Emporté par sa joie, Esteban prit la jeune femme dans ses bras et l’embrassa sur les deux joues. Mais déjà le mouvement de la foule les repoussait contre le mur, bouchant le fragile passage qu’il avait réussi à se faire pour rejoindre son maître.

– Impossible de bouger, mon garçon ! soupira le Grec. Il faut rester là. Si encore nous savions pourquoi ?

– Oh, moi je sais... C’est une véritable histoire de fous. Il expliqua de son mieux. Tandis qu’une partie des conjurés assaillaient les Médicis dans la cathédrale, une autre, avec à sa tête l’archevêque de Pise Salviati, avait reçu pour mission de s’emparer de la Seigneurie. Quand les cloches sonnèrent pour l’Élévation, ces gens crurent que les deux frères étaient morts et ils coururent s’enfermer dans le palais des prieurs, ignorant que les portes en question ne pouvaient s’ouvrir que de l’extérieur pour qui n’en possédait pas les clefs. Ils se retrouvèrent donc enfermés avec tous ceux que contenait le palais. Salviati, alors, demanda Petrucci, qui était à table et que cette visite importunait. Il reçut fort mal le prélat guerrier et celui-ci s’embrouilla dans un discours confus. Semblant ne pas tenir en place, il toussait très fort à chaque instant comme pour donner un signal.

Au même moment, le vieux Jacopo Pazzi, croyant que ses affaires allaient au mieux, déboucha sur la place avec quelques hommes en criant « Liberté ! Liberté ! ». Le gonfalonier qui regardait déjà Salviati d’un œil méfiant comprit tout de suite de quoi il retournait et, comme l’un des conjurés arrivait chez lui, venant tranquillement aux nouvelles, il l’attrapa par les cheveux et le fit tournoyer plusieurs fois sur lui-même, sous l’œil ahuri de l’archevêque, avant de l’envoyer tout droit dans les bras d’un garde en glapissant l’ordre de l’arrêter. Et, là-dessus, de crier « Aux armes ! A l’aide ! » avec tant de force que les huit prieurs et tout le personnel de la Seigneurie accoururent.

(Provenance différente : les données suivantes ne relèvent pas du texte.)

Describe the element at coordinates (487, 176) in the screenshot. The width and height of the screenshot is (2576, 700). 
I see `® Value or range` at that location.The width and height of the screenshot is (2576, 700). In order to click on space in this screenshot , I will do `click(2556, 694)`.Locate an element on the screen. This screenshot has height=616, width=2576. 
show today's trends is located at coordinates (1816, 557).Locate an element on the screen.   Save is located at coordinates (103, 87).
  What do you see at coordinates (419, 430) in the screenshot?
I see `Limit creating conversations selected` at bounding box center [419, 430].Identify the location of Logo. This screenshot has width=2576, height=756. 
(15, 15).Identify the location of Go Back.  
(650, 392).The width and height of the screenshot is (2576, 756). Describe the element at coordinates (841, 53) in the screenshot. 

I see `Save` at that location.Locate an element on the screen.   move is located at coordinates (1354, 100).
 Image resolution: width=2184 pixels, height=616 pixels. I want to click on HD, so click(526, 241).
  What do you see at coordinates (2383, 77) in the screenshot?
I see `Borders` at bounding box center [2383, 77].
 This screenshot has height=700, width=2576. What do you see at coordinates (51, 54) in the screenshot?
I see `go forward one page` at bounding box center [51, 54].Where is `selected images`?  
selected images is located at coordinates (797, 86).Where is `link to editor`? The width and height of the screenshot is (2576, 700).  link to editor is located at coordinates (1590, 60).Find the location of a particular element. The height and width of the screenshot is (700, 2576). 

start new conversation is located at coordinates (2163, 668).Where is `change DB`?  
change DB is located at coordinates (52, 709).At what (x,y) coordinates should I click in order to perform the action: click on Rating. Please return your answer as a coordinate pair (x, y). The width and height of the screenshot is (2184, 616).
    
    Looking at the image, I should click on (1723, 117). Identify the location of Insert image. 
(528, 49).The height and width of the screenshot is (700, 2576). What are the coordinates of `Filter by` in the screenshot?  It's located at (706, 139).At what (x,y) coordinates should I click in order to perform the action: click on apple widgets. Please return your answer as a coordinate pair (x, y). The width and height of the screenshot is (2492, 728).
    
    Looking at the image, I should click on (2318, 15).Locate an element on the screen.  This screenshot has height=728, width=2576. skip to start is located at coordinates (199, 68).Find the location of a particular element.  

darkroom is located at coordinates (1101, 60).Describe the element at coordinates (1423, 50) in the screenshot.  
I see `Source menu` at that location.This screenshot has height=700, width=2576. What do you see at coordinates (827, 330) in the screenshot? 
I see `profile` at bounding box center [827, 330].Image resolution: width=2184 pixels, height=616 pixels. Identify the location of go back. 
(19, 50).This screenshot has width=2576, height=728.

Puis, comme les gardes seuls avaient des armes et que Petrucci se croyait en face d’une révolution, tout le monde se précipita aux cuisines pour y prendre des couteaux, des broches et des hachoirs avant de remonter dans la tour pour s’y retrancher et attendre les événements.

Pendant ce temps, les quelques conjurés enfermés dans la Seigneurie tournaient en rond à la recherche d’une impossible issue. Ils comprirent que tout était perdu, quand arrivèrent les archers et les serviteurs des Médicis qui escortaient les prisonniers faits à la cathédrale. Les prieurs, soulagés d’un grand poids, redescendirent enfin de leur tour pour se constituer en tribunal.

– A présent, Petrucci règle ses comptes en même temps que ceux de monseigneur Lorenzo ! conclut Esteban en désignant ce qui se passait sur le balcon.

On pouvait dire que sa justice était expéditive, et Fiora frissonna en se souvenant de la hargne avec laquelle le gonfalonier de justice l’avait traitée au moment du scandale causé par Hieronyma. Puis elle détourna la tête pour ne plus voir, écœurée par le spectacle.